[Stored data entries]
+++

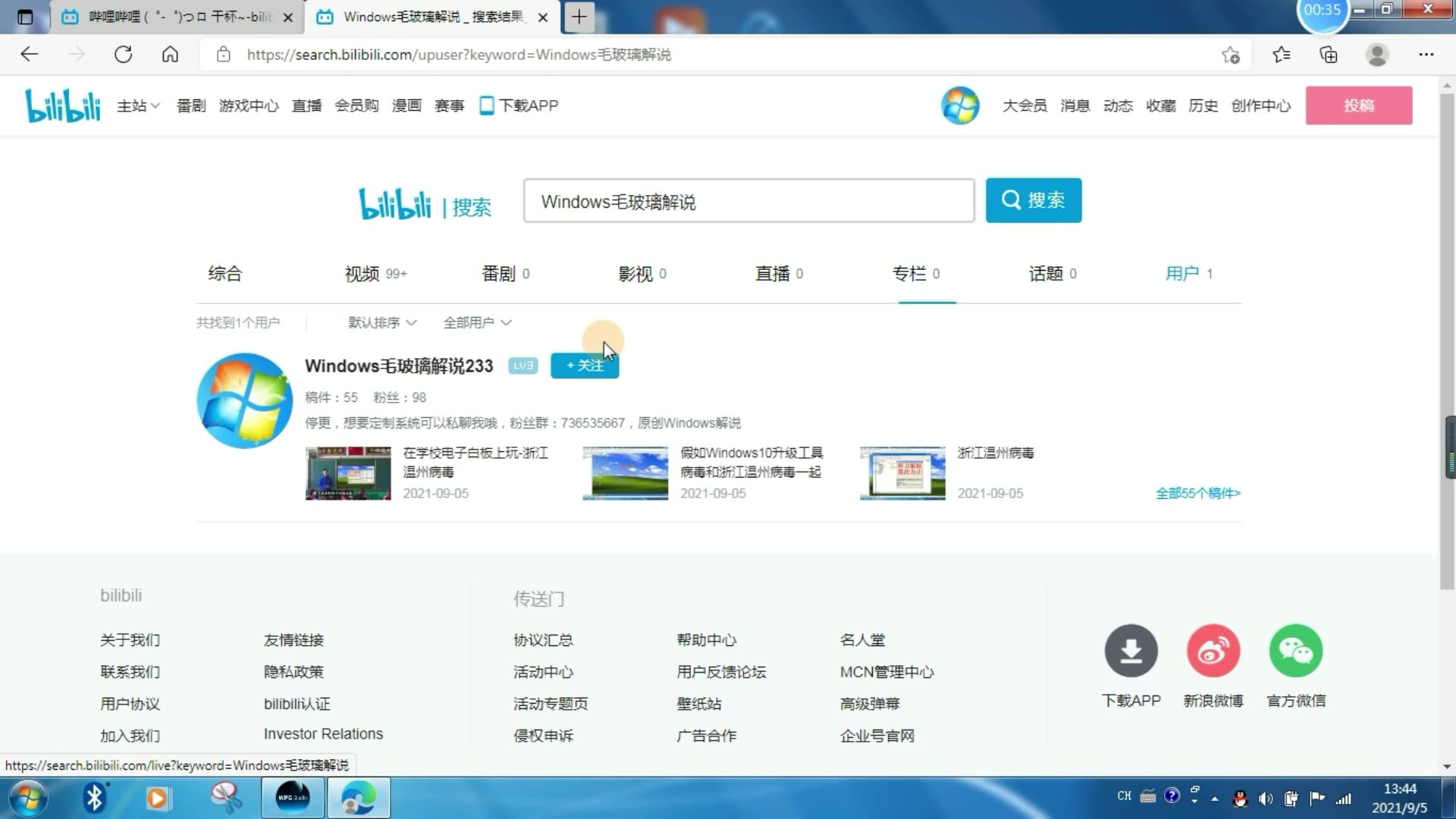Click the notification bell 消息 icon

tap(1073, 106)
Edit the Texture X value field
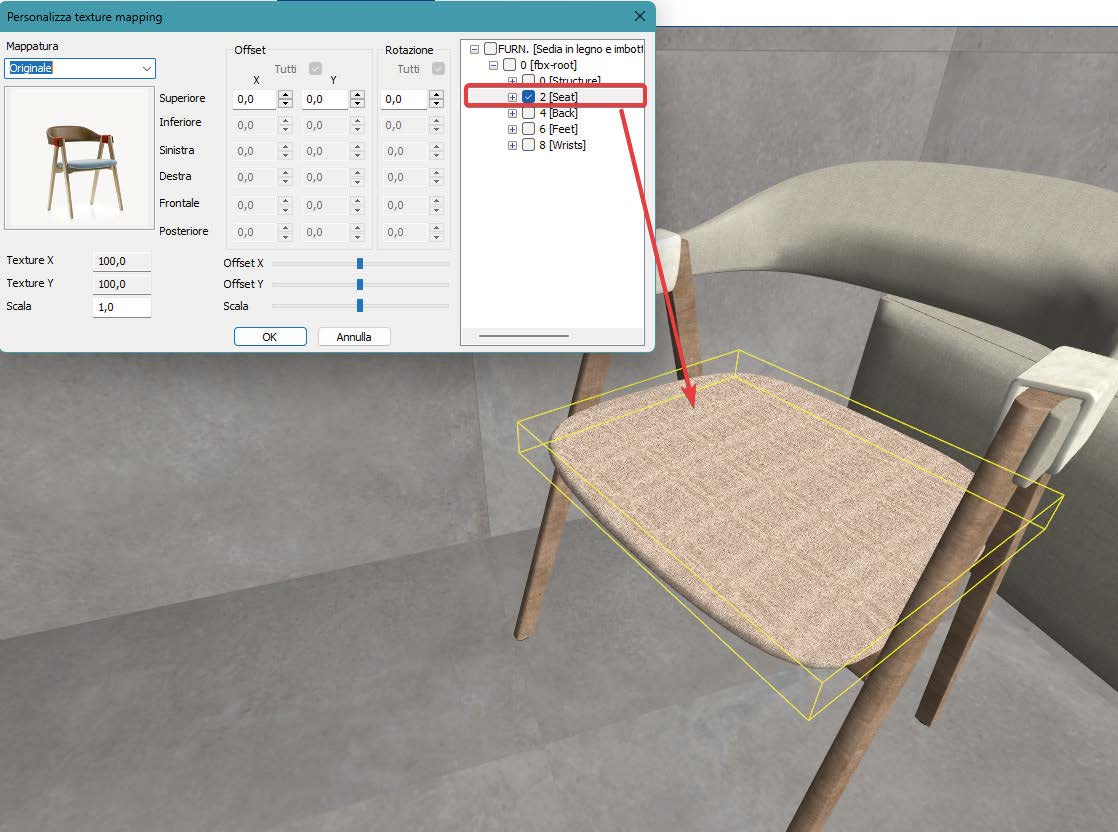Image resolution: width=1118 pixels, height=832 pixels. (x=121, y=260)
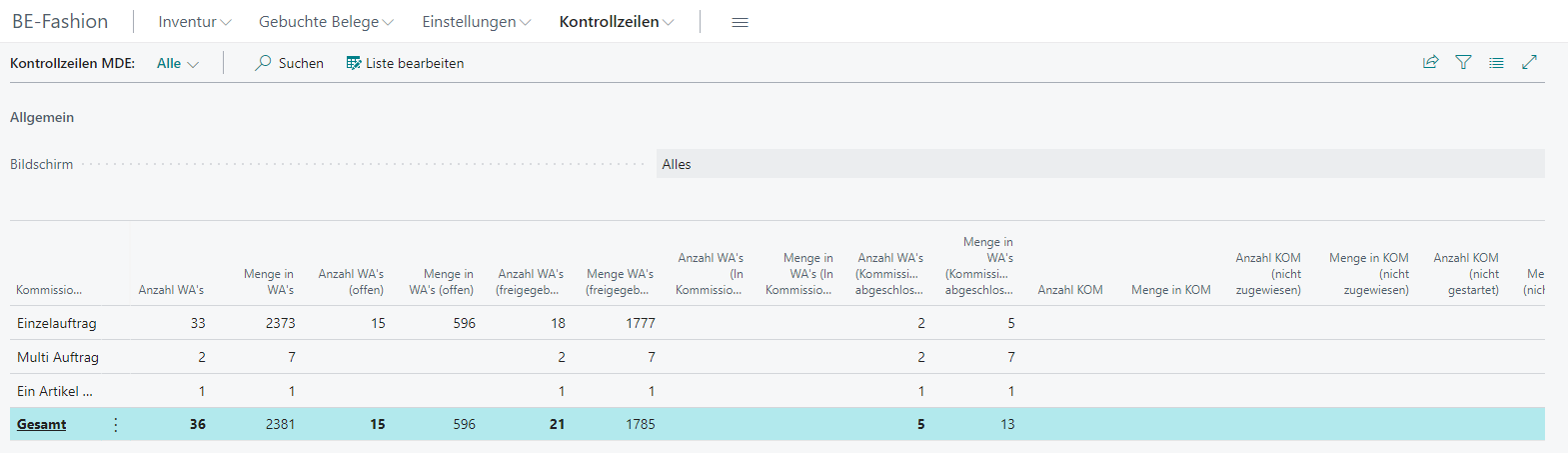The image size is (1568, 453).
Task: Open the Gesamt row link
Action: point(42,425)
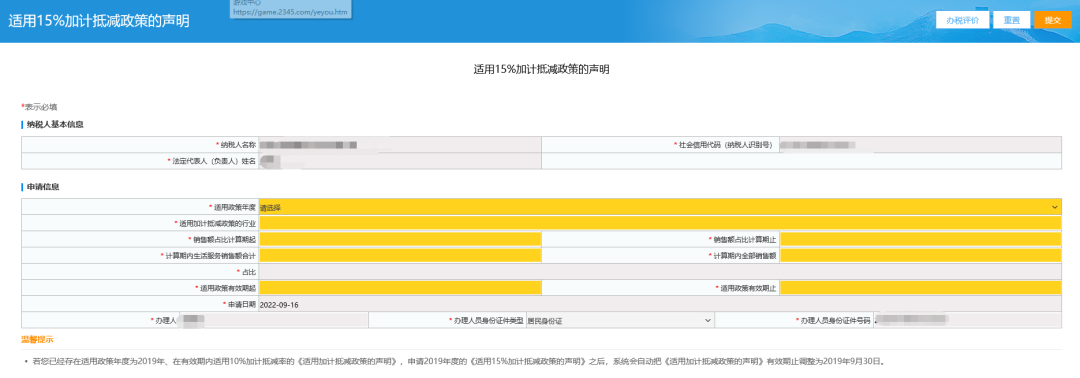The image size is (1080, 378).
Task: Select the 适用政策有效期止 field
Action: point(921,288)
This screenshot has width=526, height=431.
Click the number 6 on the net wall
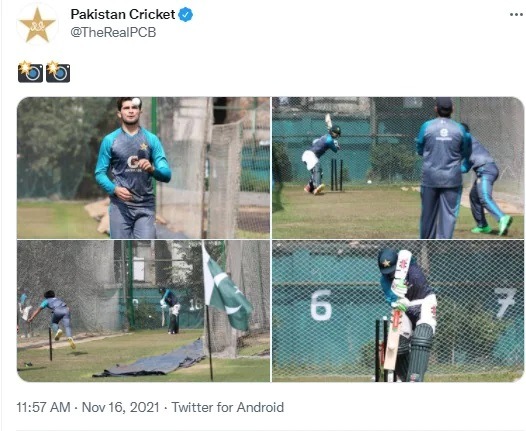(x=321, y=305)
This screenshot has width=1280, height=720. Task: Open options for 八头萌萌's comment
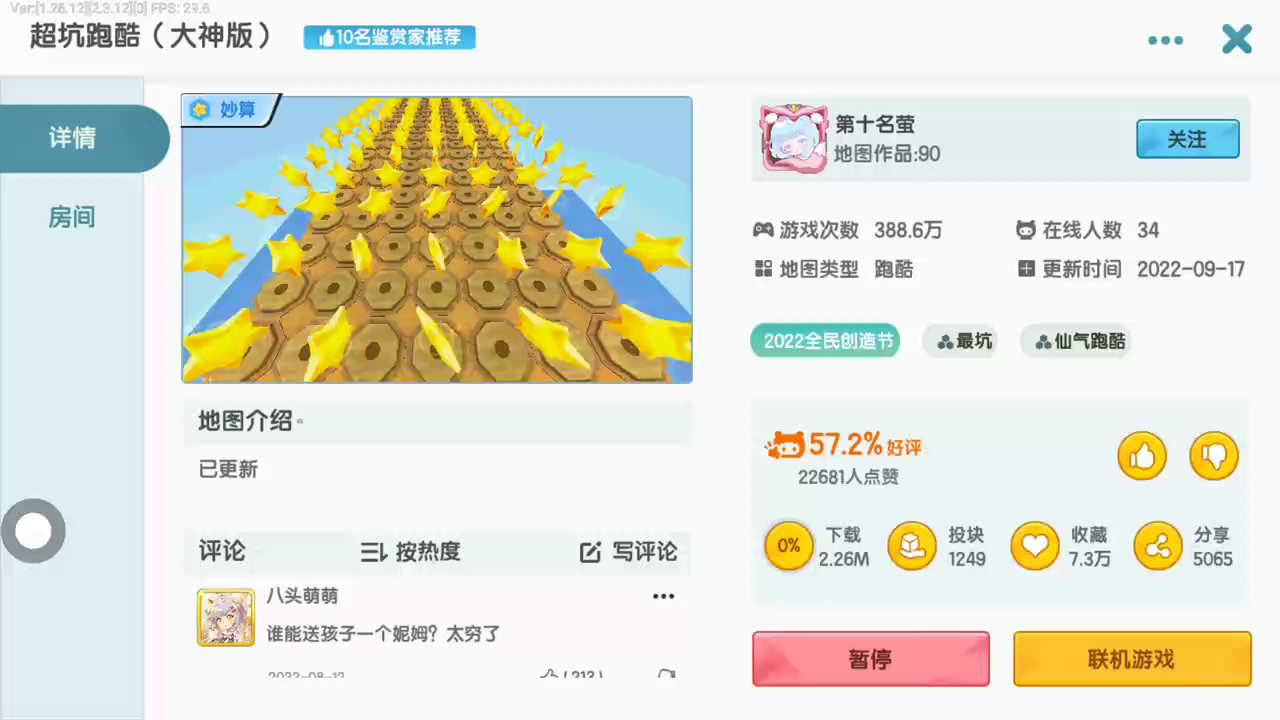[x=664, y=596]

+++

• **TO DO**
Beginning at the line that holds "This screenshot has width=526, height=431." and ending with the last line of the entries, please set down each line exactly, leaving every picture out.

• **SOLUTION TO THIS PROBLEM**
This screenshot has width=526, height=431.
Click the number 6 on the net wall
(x=321, y=305)
This screenshot has width=1280, height=720. Task: Open options for 八头萌萌's comment
[x=664, y=596]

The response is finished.